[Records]
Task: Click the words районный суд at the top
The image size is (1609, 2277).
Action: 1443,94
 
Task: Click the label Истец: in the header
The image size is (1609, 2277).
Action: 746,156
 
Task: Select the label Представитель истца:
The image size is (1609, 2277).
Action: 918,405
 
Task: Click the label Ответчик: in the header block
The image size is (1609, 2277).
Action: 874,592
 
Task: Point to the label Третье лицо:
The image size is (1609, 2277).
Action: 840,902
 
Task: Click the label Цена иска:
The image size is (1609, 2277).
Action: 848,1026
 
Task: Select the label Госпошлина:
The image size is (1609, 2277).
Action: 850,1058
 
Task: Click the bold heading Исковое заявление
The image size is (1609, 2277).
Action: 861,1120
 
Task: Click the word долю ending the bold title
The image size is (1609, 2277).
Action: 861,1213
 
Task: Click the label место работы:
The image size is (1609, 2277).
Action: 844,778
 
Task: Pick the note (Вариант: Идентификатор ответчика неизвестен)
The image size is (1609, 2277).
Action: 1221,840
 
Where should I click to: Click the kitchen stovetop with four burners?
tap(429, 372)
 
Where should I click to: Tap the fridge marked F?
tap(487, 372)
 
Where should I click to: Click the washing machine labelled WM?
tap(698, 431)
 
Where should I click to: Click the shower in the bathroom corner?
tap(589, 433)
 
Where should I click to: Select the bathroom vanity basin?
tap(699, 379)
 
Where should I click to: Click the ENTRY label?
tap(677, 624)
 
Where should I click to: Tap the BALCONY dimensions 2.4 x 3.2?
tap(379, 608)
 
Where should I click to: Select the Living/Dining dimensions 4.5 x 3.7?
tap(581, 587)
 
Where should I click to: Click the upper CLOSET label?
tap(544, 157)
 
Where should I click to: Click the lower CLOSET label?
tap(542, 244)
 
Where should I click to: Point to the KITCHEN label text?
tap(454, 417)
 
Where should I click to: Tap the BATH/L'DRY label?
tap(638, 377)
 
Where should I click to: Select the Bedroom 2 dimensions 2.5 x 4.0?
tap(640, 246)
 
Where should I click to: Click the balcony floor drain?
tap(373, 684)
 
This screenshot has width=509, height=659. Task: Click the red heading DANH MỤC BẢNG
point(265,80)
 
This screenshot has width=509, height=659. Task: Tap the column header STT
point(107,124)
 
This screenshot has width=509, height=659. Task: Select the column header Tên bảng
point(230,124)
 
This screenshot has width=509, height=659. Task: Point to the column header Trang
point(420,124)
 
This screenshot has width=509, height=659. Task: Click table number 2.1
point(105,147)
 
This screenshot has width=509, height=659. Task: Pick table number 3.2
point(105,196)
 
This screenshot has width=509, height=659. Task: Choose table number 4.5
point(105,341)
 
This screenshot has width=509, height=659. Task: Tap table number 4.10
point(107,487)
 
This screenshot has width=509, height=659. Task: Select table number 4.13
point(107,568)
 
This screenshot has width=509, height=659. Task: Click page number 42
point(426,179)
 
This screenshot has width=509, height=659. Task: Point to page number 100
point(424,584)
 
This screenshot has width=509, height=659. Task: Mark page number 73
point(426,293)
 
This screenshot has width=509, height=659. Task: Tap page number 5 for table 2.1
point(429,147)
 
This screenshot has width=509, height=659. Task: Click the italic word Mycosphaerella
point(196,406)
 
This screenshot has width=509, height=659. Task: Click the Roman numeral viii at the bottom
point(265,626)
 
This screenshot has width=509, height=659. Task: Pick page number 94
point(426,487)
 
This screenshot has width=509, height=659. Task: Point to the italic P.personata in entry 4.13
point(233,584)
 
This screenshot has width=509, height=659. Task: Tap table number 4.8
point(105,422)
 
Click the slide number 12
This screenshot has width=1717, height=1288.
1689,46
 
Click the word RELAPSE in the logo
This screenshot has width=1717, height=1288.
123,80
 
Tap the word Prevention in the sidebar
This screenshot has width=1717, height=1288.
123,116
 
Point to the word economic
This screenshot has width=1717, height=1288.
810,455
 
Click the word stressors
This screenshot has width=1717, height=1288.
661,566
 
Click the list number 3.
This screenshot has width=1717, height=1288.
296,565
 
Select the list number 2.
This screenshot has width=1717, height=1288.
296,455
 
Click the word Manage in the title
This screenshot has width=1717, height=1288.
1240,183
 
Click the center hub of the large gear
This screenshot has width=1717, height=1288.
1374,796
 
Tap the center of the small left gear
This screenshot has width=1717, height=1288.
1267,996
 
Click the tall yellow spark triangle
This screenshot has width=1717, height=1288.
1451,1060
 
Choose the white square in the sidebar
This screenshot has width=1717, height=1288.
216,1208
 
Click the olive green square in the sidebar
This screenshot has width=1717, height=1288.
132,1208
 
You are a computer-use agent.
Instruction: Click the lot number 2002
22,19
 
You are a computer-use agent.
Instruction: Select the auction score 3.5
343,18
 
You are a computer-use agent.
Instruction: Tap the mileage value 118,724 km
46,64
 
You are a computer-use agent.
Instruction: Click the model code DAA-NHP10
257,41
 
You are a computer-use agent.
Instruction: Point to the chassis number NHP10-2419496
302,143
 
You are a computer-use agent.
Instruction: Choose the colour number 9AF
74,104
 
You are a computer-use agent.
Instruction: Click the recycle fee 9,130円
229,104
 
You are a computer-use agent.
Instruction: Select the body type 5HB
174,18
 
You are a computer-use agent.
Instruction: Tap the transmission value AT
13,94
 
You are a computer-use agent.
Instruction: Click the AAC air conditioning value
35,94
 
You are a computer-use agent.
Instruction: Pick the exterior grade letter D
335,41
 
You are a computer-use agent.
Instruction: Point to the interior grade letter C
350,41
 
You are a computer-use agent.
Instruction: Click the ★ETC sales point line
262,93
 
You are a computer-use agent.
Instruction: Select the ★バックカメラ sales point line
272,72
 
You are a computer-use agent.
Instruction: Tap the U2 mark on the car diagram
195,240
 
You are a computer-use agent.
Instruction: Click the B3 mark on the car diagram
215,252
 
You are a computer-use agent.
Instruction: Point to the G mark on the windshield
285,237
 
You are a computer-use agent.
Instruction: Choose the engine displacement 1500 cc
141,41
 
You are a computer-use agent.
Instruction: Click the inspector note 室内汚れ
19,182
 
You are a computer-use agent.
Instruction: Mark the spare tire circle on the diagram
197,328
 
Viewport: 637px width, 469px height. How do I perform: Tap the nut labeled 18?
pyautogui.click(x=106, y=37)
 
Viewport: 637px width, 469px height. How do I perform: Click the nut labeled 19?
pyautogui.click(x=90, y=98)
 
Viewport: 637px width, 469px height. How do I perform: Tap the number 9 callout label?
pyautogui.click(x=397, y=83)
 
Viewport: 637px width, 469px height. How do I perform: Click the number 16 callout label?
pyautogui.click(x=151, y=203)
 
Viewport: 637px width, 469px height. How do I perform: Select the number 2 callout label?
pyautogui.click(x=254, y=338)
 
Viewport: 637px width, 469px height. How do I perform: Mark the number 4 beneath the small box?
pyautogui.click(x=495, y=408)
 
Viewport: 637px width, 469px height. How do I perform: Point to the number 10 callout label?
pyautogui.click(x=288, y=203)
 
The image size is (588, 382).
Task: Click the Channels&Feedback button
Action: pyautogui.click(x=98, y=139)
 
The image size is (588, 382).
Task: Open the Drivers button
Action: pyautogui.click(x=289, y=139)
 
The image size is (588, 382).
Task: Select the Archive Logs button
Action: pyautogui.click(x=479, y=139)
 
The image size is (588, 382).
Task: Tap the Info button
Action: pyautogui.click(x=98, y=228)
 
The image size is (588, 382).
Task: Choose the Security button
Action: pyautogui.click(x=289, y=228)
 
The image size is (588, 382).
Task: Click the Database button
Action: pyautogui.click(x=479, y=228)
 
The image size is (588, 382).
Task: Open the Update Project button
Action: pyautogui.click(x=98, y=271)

Written request>
Count the lines of the rows above that contain the word "grade". Give only the number.

Exercise response>
2